=== Passage provided ===
The AP score is parameterized by the IoU threshold. For instance, the “traditional” way, also the way used in PASCAL VOC metric, uses a IoU threshold of 0.5. Thus computed AP is denoted as AP@IoU=0.5.
Instead of taking a single IoU=0.5
threshold, one could take
multiple IoU thresholds and average the results. For instance,
repeat the similar computations at 10 different IoU thresholds,
starting from 0.5
to 0.95
, with a step of 0.05
. The averaged
final result is denoted AP@[0.5:0.05:0.95]. This is the so-called
COCO primary challenge metric. But let’s leave this multiple-IoU
threshold thing to the very end.
Note that the IoU threshold here is NOT the same thing as the threshold used in the NMS process:
- The IoU threshold in the NMS process is used to flag duplicates.
- the IoU threshold for AP computation is used to flag true positive and false positive predictions.
4.2 True and false positive predictions, precision and recall
So how do we decide whether a prediction is true or false?
Recall that AP is conditioned on a specific class, so the predicted object has to be of the correct class.
Then the localization of the prediction has to be reasonably
good. This is measured by the IoU score: if the predicted bounding box
overlaps with a ground truth label of the specific class at IoU
>= IoU_threshold
, then it is flagged as a true positive prediction.
Otherwise, it is a false positive prediction.
An example is given in Figure 3. The predicted boxes have gone through the NMS process, and there are 4 boxes left: box-1, -2, -7 and -8.
Figure 3: Demo for AP computation for the “person” class. 2 ground truth labels are given as “label-1” and “label-2”. 4 preditions are given as “box-1”, “box-4”, “box-7” and “box-8”.
Here, we are looking at the AP for the “person” class, so box-7 that predicts a laptop is irrelevant, and we ignore it.
There are 2 ground truth “person” labels in the this image. Box-1 is a close match with label-1, so it is a true positive. Similarly for box-4.
=== Extracted records ===
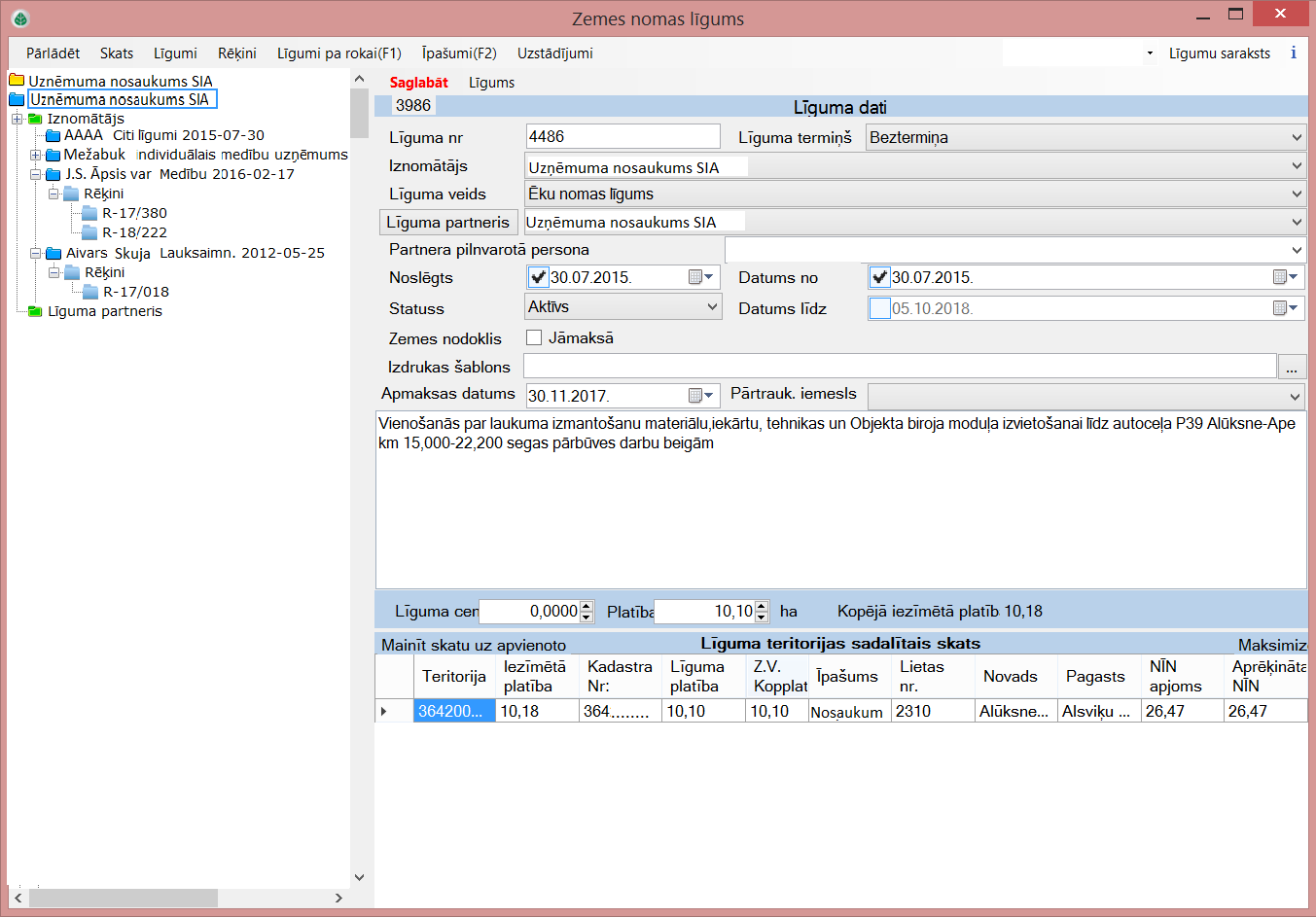Open the Rēķini menu

(236, 53)
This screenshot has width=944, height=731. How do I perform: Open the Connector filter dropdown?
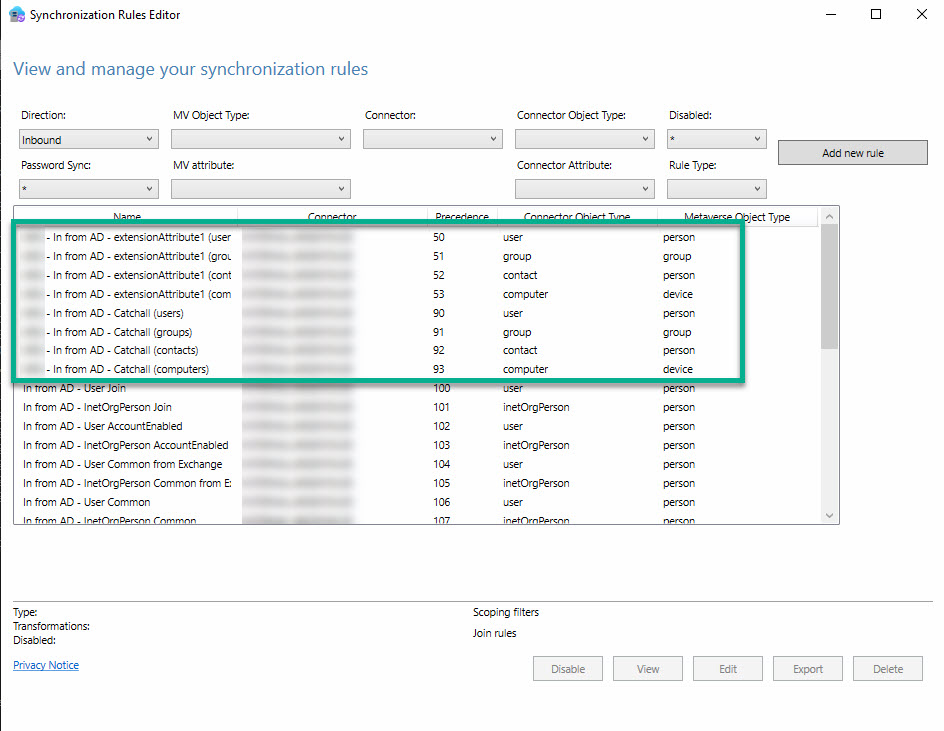click(x=432, y=140)
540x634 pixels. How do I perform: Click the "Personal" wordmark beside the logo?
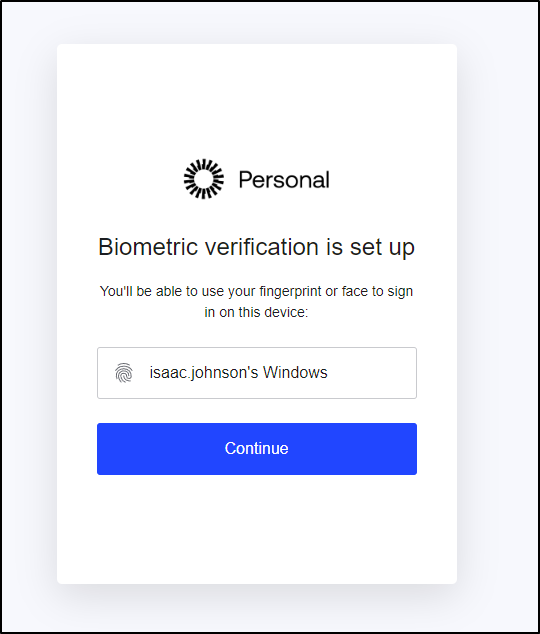(x=284, y=180)
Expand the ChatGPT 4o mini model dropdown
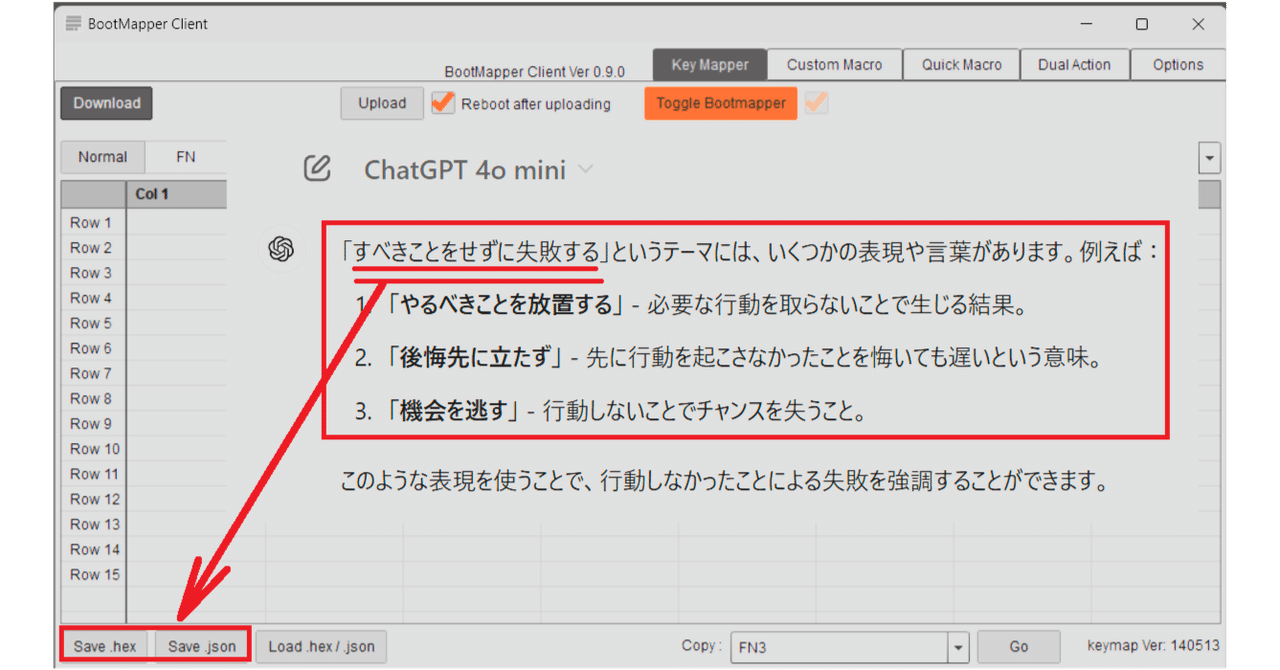 point(585,169)
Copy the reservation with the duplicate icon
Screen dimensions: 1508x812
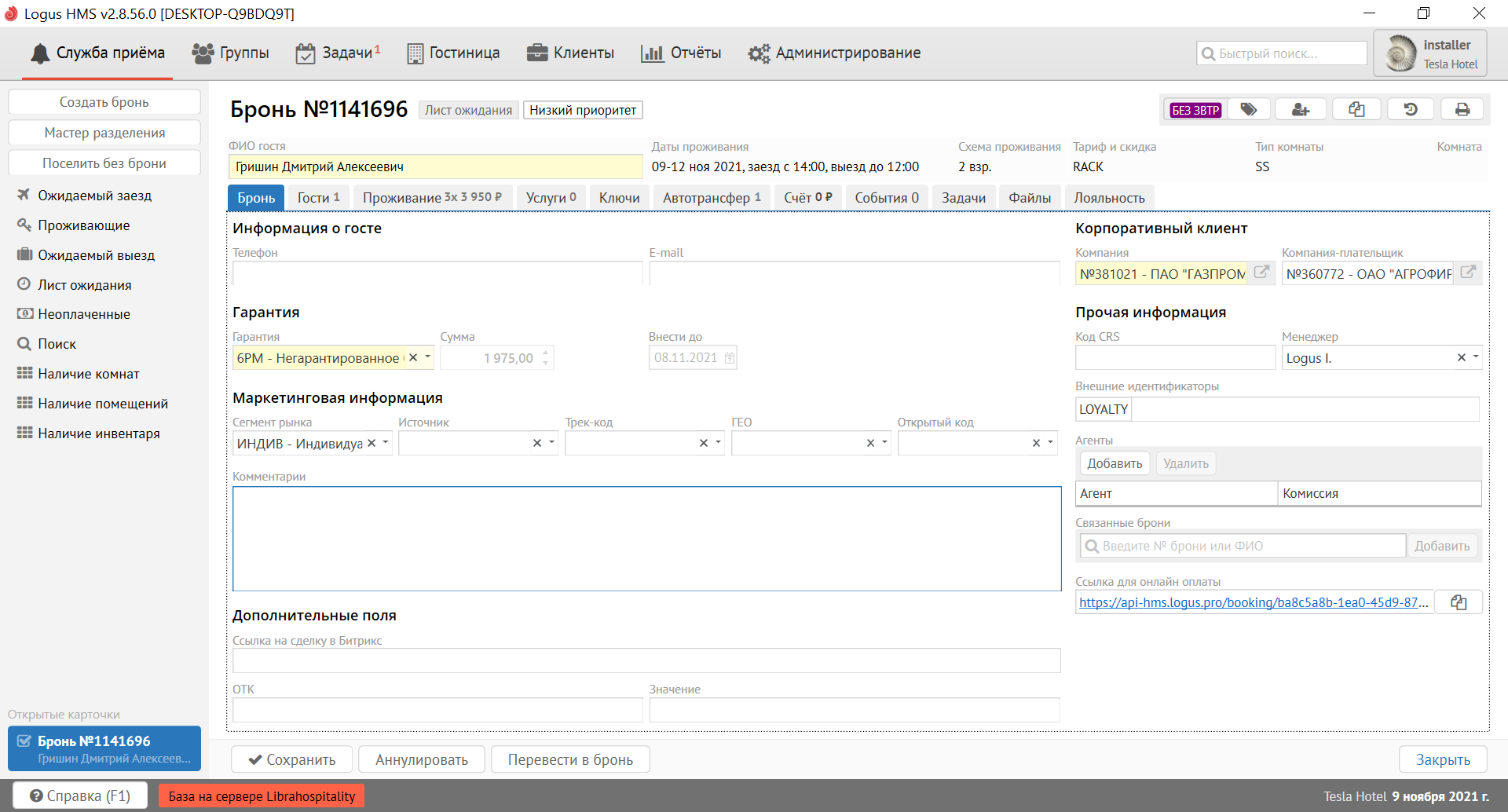point(1356,110)
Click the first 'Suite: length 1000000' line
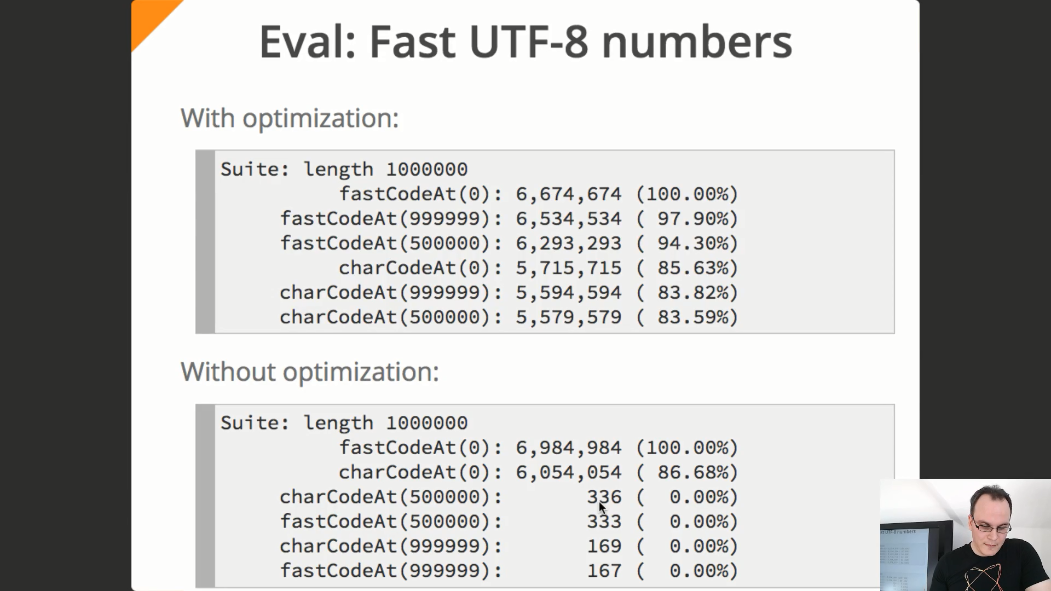The height and width of the screenshot is (591, 1051). 344,169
===
### Set tasks
1. From the passage on AP computation, return verbatim the part that opens with the words containing "- the IoU threshold for" and closes with "false positive prediction.".
2. In the passage on AP computation, which predictions does the Figure 3 caption name? List all of them.
3. Write what comes next in the passage on AP computation, beginning after its final sentence.

### Written responses
1.
- the IoU threshold for AP computation is used to flag true positive and false positive predictions.
4.2 True and false positive predictions, precision and recall
So how do we decide whether a prediction is true or false?
Recall that AP is conditioned on a specific class, so the predicted object has to be of the correct class.
Then the localization of the prediction has to be reasonably
good. This is measured by the IoU score: if the predicted bounding box
overlaps with a ground truth label of the specific class at IoU
>= IoU_threshold
, then it is flagged as a true positive prediction.
Otherwise, it is a false positive prediction.

2. box-1, box-4, box-7, box-8

3.
Box-8 also predicts a “person”, but by too poor a localization (IoU
with label-2 < the IoU threshold, which, for instance, was set to
0.5
). So box-8 is flagged as false positive.
But how do we know box-1 should be compared against label-1, and box-8 against label-2? In fact, we compare each prediction with all labels of class “person”, and chose the best match with the highest IoU.
Then, for this image and class “person”, we have 2 true positives:
TP=2
, and 1 false positive: FP=1
.
So, precision and recall can be computed:
- precision:
P = TP / (TP + FP) = 2 / 3 = 0.666
. - recall:
R = TP / #labels = 2 / 2 = 1
.
4.3 Area Under the P-R Curve (AUC)
Precision and recall are 2 competing scores, and typically one has to scarifies one for another. Only a hypothetically ideal predictor can achieve precision = recall = 1.
To measure the combined effect of precision and recall, we can compute the Area Under the Curve (AUC), with Precision (P) on the y-axis, and Recall (R) on the x-axis. And this area is defined as the AP for this class.
So we need to first construct such a P-R curve.
Here is where I think the 2 posts I gave above are inaccurate: they seem
to suggest that one constructs a P-R curve by iterating through a range
of IoU thresholds. Doing that does give us a list of (P, R) pairs, but that
is in contradiction to the fact one can compute the AUC, and the AP
score, at a fixed IoU=0.5
threshold.
So I believe the following method is correct:
- Pick an IoU threshold level, e.g.
IoU=0.5
. - Pick a class, e.g. “person”.
- Get an image been predicted, and its ground truth label. Select detections of the “person” class, and labels of the “person” class.
- Decide each of the detections is true or false positive, as done in the previous sub-section.
- Repeat 3-4 for all the images to be evaluated.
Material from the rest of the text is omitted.